We then have 5 different estimators of theta, these are: Watterson, pairwise, FuLi, fayH, L. And we have 5 different neutrality test statistics: Tajima's D, Fu&Li F's, Fu&Li's D, Fay's H, Zeng's E. The final column is the effetive number of sites with data in the window.

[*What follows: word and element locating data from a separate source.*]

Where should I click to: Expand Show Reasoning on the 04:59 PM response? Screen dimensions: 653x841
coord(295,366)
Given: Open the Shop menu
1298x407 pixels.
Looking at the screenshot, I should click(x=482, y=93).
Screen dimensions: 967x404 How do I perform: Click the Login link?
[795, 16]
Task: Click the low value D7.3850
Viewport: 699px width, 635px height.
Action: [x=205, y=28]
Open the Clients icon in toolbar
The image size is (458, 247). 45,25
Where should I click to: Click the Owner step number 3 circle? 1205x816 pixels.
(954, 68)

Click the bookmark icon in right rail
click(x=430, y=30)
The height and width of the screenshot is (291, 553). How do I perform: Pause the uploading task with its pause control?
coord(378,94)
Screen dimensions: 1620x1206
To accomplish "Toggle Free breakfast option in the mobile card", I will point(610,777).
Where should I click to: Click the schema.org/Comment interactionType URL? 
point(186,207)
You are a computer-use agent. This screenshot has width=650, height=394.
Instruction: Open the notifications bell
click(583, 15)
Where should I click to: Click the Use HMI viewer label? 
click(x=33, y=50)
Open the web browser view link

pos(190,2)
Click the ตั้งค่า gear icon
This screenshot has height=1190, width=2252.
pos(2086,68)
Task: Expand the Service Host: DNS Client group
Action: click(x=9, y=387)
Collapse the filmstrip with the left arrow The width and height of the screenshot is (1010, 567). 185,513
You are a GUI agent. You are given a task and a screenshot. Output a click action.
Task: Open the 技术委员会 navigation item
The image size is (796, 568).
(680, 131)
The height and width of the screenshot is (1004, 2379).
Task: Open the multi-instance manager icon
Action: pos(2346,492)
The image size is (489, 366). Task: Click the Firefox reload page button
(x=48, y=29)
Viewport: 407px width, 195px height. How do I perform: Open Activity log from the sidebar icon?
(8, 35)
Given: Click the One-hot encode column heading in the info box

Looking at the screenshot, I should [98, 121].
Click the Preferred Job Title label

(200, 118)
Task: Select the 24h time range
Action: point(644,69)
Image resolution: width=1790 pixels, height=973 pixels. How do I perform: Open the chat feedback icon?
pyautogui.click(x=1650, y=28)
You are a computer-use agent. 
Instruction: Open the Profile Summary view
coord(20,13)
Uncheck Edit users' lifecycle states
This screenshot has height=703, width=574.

## thetaStat VERSION: 0.01 build:(Jun 30 2014,12:06:12) #(indexStart,indexStop)(firstPos_withData,lastPos_withData)(WinStart,WinStop) Chr WinCenter tW tP tF tH tL Tajima fuf fud fayh zeng nSites (0,98316)(14000032,14100082)(0,14100082) 1 7050041 51.002623 46.171402 64.683834 51.290955 48.731178 -0.392892 -0.647071 -0.595302 -0.099654 -0.048444 98316 (0,98474)(13999910,14100060)(0,14100060) 2 7050030 92.689100 88.806005 101.768262 122.422498 105.614255 -0.174701 -0.252477 -0.220588 -0.360944 0.152373 98474 (0,93269)(14000529,14100095)(0,14100095) 3 7050047 70.757874 76.248087 75.447438 68.354514 72.301301 0.322902 0.020330 -0.148419 0.110921 0.023794 93269 (0,96339)(13999912,14100064)(0,14100064) 4 7050032 99.748624 107.898618 94.265208 130.283528 119.091076 0.340878 0.247030 0.123956 -0.223386 0.211971 96339 (0,99659)(13999926,14100063)(0,14100063) 5 7050031 120.941697 132.667821 86.726667 163.908351 148.288088 0.404945 0.688320 0.639821 -0.257254 0.247395 99659 (0,99541)(13999918,14100103)(0,14100103) 6 7050051 96.666344 112.146685 69.740992 143.403712 127.775201 0.667988 0.792499 0.627735 -0.321842 0.351730 99541 (0,99786)(13999926,14100047)(0,14100047) 7 7050023 93.164548 92.023886 92.742574 142.413716 117.218807 -0.051058 -0.013928 0.010201 -0.538288 0.282133 99786 (0,98759)(13999923,14100082)(0,14100082) 8 7050041 133.567125 177.157879 72.197498 204.069028 190.613463 1.363708 1.425567 1.040517 -0.200700 0.467490 98759
Format is:
(indexStart,indexStop)(posStart,posStop)(regStat,regStop) chrname wincenter tW tP tF tH tL tajD fulif fuliD fayH zengsE numSites
Most likely you are just interest in the wincenter (column 3) and the column 9 which is the Tajima's D statistic.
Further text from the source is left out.